Quintiles Announces Launch of Secondary Public Offering and Repurchase of Common Stock
November 04 2014 - 4:55PM
Business Wire
Quintiles Transnational Holdings Inc. (“Quintiles”) (NYSE: Q)
announced today the launch of an underwritten, secondary public
offering of 13,303,666 shares of its common stock by certain of its
existing shareholders, including investment funds associated with
Bain Capital Investors, LLC, affiliates of TPG Global,
LLC, affiliates of 3i Corporation and Dennis Gillings, CBE,
and his affiliates (the “Selling Shareholders”), of which Quintiles
intends to repurchase from the underwriter a number of shares
having an aggregate value of approximately $250 million. Quintiles
is not offering any stock in this transaction and will not receive
any proceeds from the sale of the shares by the Selling
Shareholders in this offering.
Quintiles’ per-share purchase price for the repurchased shares
will be the same as the per-share purchase price payable by the
underwriter to the Selling Shareholders. Quintiles expects to fund
the share repurchase with a combination of cash on hand and
borrowings under its revolving credit facility. The repurchase is
subject to completion of the offering.
Citigroup is acting as the sole underwriter of this
offering.
As a result of the underwritten offering, the Selling
Shareholders will own less than 50% of the total voting power of
Quintiles, and Quintiles will cease to be a controlled company
under NYSE rules.
An automatic shelf registration statement (including a
prospectus) relating to the offering of common stock was filed with
the Securities and Exchange Commission (SEC) on November 4, 2014
and became effective upon filing. Before you invest, you should
read the registration statement, prospectus and other documents
Quintiles has made available with the SEC for information about
Quintiles and the offering. You may obtain these documents free of
charge by visiting EDGAR on the SEC website at www.sec.gov.
Alternatively, copies of the prospectus and accompanying prospectus
supplement, when available, may be obtained from: Citigroup, c/o
Broadridge Financial Solutions, 1155 Long Island Avenue, Edgewood,
NY 11717 (Tel: 800-831-9146).
This press release shall not constitute an offer to sell or the
solicitation of an offer to buy, nor shall there be any sale of
these securities in any state or other jurisdiction in which such
an offer, solicitation or sale would be unlawful prior to
registration or qualification under the securities laws of any such
state or other jurisdiction.
Forward-Looking Statements
This press release contains forward-looking statements within
the meaning of Section 27A of the Securities Act of 1933, as
amended, and Section 21E of the Securities Exchange Act of 1934, as
amended. Such forward-looking statements reflect, among other
things, our current expectations and anticipated results of
operations, all of which are subject to known and unknown risks,
uncertainties and other factors that may cause actual results,
performance or achievements, market trends or industry results to
differ materially from those expressed or implied by such
forward-looking statements. Therefore, any statements contained
herein that are not statements of historical fact may be
forward-looking statements and should be evaluated as such. Without
limiting the foregoing, the words “anticipates,” “believes,”

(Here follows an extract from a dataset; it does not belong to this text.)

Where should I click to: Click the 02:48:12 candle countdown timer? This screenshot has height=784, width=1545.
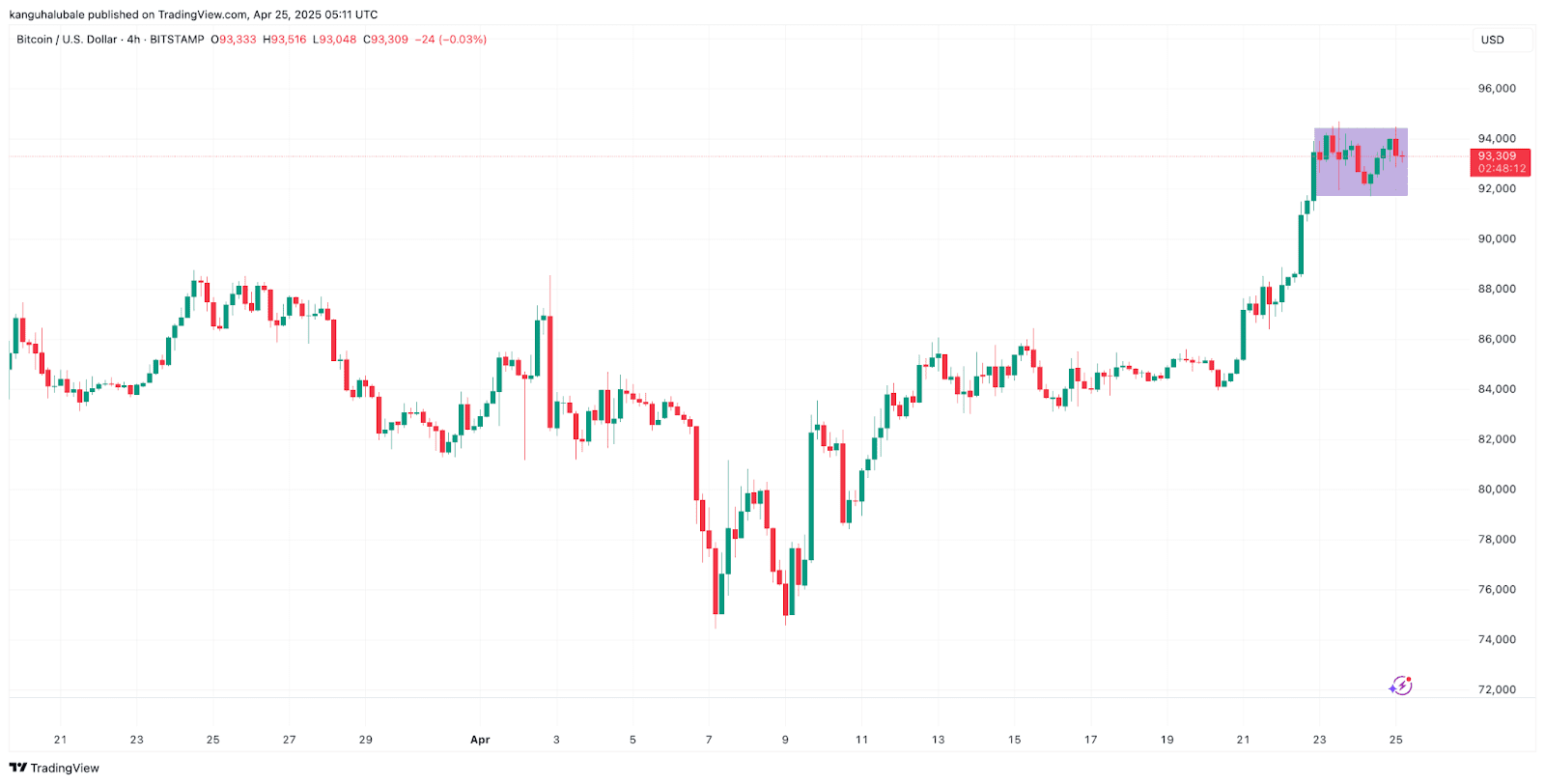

“estimates,” “expects,” “intends,” “may,” “plans,” “projects,”
“should,” “targets,” “will” and the negative thereof and similar
words and expressions are intended to identify forward-looking
statements. Actual results may differ materially from our
expectations due to a number of factors, including that completion
of the proposed offering and share repurchase may be impacted by
risks and uncertainties associated with market conditions, most of
our contracts may be terminated on short notice, we may be unable
to maintain large customer contracts or to enter into new
contracts, we may under price our contracts or overrun our cost
estimates, the historical indications of the relationship of our
backlog to revenues may not be indicative of their future
relationship, we operate in complex and changing regulatory and
international environments, we may be unable to successfully
identify, acquire and integrate existing businesses, and we have
substantial indebtedness. For a further discussion of the risks
relating to our business, see the “Risk Factors” section in our
annual report on Form 10-K for the fiscal year ended December 31,
2013, filed with the SEC on February 13, 2014, as such factors may
be amended or updated from time to time in our periodic filings
with the SEC, which are accessible on the SEC’s website at
www.sec.gov. Unless legally required, we undertake no obligation to
update any forward-looking statement after the date of this
release, whether as a result of new information, future
developments or otherwise.
About Quintiles
Quintiles (NYSE: Q), a Fortune 500 company, is the world’s
largest provider of biopharmaceutical development and commercial
outsourcing services. With a network of more than 32,000 employees
conducting business in approximately 100 countries, we helped
develop or commercialize all of 2013’s top-100 best-selling drugs
on the market. Quintiles applies the breadth and depth of our
service offerings along with extensive therapeutic, scientific and
analytics expertise to help our customers navigate an increasingly
complex healthcare environment as they seek to improve efficiency
and effectiveness in the delivery of better healthcare
outcomes.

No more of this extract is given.